Tepe Godin
Q774339Godin Tepe: Iron Age settlement in western Iran, along the road from Ecbatana to Behistun and Mesopotamia.
In the first quarter of the first millennium, nomadic cattle-herders speaking an Indo-Iranian language infiltrated the Zagros and settled among the native population. They are mentioned for the first time in the Assyrian Annals as enemies of king Šalmaneser III (r.858-824). The inhabitants of the KURMa-da-a ("the land of the Medes") were divided into several smaller clans, and although the Assyrian kings were able to subdue some of them, they never conquered all of Media.

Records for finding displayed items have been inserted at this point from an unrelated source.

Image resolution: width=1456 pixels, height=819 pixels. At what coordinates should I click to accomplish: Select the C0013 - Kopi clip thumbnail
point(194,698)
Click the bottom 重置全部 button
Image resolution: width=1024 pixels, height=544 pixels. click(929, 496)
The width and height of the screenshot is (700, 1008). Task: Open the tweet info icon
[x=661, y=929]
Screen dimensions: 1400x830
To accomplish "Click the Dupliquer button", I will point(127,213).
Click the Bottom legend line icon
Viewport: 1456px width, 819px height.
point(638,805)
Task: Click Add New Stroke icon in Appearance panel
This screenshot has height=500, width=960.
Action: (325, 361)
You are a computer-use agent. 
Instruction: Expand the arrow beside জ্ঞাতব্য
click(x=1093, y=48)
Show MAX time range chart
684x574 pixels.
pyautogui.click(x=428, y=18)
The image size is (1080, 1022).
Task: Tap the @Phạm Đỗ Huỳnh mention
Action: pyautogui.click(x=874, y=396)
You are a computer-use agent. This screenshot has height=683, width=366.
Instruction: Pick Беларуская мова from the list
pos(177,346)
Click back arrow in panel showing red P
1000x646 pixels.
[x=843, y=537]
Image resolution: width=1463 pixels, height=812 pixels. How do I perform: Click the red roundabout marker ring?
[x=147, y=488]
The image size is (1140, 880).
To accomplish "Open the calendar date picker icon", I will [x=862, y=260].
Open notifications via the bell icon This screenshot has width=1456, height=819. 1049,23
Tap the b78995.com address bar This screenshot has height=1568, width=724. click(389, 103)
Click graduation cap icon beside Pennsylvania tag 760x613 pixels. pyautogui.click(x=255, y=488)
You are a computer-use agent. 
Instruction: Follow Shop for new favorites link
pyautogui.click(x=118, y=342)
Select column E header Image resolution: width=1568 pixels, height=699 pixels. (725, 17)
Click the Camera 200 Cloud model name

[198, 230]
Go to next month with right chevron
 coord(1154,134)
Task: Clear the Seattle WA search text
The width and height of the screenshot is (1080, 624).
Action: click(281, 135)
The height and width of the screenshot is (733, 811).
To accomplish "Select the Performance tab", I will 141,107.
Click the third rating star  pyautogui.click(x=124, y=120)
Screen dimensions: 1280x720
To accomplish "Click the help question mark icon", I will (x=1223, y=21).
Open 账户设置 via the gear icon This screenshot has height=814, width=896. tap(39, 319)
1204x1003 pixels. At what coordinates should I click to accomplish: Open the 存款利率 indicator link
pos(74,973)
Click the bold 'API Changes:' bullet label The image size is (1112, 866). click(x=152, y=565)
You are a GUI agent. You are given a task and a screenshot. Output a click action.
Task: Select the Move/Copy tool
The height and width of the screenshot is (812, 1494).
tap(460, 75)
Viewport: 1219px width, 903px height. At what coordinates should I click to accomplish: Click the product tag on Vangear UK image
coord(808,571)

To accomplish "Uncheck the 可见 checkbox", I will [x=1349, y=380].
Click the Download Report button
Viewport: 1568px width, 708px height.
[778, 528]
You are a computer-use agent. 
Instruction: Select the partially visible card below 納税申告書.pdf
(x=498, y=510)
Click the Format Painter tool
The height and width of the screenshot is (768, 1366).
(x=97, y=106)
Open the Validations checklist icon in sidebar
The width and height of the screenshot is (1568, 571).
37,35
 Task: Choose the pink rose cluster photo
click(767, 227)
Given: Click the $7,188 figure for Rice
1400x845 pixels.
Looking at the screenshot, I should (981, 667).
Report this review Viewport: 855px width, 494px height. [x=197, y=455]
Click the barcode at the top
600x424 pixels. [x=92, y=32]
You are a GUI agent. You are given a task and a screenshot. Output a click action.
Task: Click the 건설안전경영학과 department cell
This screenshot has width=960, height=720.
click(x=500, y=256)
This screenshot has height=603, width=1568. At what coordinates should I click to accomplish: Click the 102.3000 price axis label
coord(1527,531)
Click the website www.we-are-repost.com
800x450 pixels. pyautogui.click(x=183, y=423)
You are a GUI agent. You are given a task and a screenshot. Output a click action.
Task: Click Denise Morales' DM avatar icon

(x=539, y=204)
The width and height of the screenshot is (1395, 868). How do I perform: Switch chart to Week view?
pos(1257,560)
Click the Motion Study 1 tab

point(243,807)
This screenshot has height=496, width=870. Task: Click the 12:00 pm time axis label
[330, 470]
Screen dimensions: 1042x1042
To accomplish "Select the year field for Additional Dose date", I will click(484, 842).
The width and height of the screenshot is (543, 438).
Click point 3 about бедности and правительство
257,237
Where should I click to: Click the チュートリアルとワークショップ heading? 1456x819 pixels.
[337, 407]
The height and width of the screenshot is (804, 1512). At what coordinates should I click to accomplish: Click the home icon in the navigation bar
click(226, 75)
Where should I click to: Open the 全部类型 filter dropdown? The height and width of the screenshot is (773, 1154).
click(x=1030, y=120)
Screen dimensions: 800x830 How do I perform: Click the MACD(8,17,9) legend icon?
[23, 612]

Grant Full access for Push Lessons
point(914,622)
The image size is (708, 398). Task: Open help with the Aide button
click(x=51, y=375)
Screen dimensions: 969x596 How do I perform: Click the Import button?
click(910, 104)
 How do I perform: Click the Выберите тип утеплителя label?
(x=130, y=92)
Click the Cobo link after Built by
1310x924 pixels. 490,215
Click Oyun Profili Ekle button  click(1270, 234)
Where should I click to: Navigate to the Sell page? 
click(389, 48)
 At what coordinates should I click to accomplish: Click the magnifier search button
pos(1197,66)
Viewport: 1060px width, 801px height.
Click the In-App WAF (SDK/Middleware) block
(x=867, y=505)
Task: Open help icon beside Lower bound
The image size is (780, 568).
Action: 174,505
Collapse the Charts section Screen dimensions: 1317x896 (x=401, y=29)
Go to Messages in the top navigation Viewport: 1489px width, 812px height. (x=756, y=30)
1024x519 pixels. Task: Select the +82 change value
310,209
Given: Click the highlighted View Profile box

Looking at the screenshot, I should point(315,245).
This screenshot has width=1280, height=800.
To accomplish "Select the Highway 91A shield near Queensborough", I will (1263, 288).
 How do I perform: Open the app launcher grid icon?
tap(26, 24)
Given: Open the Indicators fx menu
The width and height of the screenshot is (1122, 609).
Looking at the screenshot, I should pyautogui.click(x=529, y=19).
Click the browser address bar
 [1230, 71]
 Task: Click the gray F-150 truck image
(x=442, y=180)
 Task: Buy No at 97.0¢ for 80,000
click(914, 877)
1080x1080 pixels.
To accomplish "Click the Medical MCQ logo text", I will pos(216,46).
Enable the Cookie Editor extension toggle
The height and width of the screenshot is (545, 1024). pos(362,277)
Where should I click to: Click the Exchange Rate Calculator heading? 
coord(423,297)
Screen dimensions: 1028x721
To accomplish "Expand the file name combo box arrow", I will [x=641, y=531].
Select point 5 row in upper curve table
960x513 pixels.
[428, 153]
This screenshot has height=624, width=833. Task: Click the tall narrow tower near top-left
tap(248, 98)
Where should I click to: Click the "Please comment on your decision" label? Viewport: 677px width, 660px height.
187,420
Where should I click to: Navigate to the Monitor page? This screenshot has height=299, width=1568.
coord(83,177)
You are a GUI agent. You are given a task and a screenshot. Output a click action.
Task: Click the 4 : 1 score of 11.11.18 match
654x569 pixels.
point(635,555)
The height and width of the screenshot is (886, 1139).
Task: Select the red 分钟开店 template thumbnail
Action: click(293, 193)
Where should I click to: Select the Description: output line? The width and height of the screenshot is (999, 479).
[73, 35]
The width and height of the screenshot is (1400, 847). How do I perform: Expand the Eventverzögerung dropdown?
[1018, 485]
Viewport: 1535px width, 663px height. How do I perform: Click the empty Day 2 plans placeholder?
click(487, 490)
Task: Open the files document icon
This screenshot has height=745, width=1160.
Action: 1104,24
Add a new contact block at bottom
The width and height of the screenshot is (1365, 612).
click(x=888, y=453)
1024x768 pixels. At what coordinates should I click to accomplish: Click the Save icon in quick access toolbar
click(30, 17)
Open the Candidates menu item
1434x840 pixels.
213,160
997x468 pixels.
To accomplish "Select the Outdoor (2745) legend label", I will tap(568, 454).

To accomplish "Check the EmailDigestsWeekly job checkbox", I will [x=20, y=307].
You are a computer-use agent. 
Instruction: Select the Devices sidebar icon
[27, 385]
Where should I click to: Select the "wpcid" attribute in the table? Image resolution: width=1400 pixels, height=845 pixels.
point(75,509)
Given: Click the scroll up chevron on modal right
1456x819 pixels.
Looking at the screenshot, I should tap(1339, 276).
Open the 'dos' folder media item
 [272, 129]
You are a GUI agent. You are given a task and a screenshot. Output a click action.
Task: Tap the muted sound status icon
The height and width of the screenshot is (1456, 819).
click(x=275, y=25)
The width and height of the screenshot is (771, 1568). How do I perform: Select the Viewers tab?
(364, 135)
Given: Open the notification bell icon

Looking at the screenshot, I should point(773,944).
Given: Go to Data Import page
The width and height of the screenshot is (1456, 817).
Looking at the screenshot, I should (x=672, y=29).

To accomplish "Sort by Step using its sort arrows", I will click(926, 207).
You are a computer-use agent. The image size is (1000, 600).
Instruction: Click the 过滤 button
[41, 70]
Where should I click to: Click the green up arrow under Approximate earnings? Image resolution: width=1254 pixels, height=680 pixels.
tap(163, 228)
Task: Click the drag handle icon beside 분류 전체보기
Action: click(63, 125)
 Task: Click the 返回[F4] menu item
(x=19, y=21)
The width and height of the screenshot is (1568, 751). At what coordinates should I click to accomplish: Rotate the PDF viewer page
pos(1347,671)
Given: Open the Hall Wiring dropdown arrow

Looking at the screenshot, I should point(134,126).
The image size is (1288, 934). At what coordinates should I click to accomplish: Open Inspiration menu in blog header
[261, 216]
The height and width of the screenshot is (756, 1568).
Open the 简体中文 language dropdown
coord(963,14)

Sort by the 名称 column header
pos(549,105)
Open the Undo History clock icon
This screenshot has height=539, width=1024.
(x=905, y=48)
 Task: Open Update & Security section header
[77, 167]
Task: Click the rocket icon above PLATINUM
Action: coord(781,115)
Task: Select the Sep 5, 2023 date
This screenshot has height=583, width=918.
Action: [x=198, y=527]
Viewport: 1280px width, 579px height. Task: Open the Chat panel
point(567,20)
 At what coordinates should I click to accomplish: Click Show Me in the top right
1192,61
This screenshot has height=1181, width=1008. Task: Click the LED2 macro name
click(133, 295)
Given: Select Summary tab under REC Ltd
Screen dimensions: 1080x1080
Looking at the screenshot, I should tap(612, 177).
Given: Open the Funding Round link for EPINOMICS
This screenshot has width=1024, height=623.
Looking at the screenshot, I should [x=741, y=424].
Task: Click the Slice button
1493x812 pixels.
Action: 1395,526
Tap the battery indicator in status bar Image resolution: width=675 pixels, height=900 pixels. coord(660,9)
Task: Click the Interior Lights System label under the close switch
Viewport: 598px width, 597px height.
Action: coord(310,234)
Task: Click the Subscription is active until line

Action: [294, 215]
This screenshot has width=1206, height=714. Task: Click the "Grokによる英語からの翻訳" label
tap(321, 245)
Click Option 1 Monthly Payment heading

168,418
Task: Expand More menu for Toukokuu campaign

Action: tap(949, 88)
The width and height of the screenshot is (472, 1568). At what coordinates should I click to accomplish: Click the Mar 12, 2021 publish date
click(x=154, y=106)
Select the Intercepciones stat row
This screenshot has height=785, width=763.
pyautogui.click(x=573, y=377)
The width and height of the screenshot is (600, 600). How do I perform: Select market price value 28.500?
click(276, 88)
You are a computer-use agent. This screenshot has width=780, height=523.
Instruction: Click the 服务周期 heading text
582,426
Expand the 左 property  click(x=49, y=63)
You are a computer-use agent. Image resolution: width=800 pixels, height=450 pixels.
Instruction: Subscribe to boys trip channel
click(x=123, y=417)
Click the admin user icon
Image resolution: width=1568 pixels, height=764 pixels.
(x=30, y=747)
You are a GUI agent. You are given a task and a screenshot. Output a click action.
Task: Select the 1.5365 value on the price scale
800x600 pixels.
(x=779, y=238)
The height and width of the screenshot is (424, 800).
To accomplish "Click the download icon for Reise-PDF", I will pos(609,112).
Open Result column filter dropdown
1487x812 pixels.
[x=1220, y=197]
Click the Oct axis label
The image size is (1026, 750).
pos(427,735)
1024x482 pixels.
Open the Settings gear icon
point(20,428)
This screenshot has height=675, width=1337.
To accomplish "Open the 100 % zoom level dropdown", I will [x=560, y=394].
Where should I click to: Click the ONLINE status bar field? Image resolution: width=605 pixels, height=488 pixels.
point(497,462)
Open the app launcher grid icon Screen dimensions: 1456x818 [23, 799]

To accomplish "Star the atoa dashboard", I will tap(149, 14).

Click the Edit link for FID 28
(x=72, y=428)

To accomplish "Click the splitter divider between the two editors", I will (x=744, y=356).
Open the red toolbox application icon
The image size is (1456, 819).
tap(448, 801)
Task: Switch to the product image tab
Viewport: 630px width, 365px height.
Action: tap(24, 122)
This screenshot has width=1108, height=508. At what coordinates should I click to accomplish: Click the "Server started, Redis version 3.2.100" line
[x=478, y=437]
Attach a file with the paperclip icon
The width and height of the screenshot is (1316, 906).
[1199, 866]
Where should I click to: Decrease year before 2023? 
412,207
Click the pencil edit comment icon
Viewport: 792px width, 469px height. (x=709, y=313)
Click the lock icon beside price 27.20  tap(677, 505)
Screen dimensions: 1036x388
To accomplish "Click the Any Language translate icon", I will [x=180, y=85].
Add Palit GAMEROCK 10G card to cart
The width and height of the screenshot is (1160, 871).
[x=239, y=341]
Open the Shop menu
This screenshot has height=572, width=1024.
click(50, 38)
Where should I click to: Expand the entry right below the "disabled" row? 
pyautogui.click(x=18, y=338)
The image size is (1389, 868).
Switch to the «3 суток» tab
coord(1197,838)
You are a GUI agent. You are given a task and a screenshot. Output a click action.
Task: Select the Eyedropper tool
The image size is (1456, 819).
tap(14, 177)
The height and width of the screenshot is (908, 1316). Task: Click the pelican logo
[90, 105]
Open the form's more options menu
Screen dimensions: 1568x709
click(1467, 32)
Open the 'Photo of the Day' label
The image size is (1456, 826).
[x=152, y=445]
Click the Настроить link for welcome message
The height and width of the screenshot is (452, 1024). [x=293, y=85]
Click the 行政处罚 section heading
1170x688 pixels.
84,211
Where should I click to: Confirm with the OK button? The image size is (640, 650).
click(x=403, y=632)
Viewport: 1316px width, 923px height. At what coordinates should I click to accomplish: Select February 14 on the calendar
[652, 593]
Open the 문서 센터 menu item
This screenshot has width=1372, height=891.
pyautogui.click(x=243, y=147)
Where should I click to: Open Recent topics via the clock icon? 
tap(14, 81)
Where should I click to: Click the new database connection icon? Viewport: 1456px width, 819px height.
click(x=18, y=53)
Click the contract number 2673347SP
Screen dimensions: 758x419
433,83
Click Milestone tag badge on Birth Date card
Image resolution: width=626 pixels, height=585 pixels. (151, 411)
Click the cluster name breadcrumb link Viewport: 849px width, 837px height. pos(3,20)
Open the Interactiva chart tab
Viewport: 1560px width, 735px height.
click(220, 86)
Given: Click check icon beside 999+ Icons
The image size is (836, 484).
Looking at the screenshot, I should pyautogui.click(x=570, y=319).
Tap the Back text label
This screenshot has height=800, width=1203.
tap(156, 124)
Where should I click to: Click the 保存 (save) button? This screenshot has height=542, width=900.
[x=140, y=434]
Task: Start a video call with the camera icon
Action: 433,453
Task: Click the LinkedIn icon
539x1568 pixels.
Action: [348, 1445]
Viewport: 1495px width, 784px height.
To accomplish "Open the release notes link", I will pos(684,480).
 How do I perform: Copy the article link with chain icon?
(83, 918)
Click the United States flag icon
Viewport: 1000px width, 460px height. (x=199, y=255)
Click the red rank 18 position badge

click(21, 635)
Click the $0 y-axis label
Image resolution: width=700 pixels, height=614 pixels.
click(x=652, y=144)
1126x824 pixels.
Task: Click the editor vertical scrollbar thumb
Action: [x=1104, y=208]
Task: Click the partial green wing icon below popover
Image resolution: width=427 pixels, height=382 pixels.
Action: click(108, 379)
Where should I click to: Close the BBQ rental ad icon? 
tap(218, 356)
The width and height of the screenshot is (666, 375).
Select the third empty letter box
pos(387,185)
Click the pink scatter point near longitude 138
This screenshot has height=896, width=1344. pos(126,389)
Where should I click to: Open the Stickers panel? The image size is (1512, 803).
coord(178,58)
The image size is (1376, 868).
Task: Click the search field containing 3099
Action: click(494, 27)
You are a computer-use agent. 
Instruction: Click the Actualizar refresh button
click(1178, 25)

One of the Median princes lived on a hill that is now called Godin Tepe, which dominated a fertile plain along the road from Ecbatana, the Median capital, to the west, to Behistun and beyond, to Babylonia and Assyria. The fortified manor consisted of at least three halls (reminiscent of the throne hall of Cyrus' Palace P in Pasargadae), several storage rooms, and a comparatively small throne hall with banks on four sides. There was also a kitchen with three ovens and a drain.
On the north face of the hill, the remains of a heavy wall with five bastions have been excavated. The cemetery was to the south of the ancient town. (Today, it is again in use.) The site is not unlike nearby Tepe Nush-e Jan or the Urartian fort Çavustepe, which also date to the Iron Age.
Although Tepe Godin offers a splendid view of the plain, the modern visitor will be slightly disappointed by the site itself. The reason is that archaeologist T. Cuyler Young Jr., who was in charge of the excavation of the site in 1965-1973, made a very deep sounding and destroyed part of the Median citadel. He discovered that the hill contained at least nine earlier strata, going back to the Copper Age.
One of these earlier towns, Godin Tepe IV, appears to have been destroyed by humans in c.2400 BCE. One skeleton was found under a collapsed wall; another one, with an arrow in his vertebrae, belonged to someone who died of starvation after he had become paralyzed.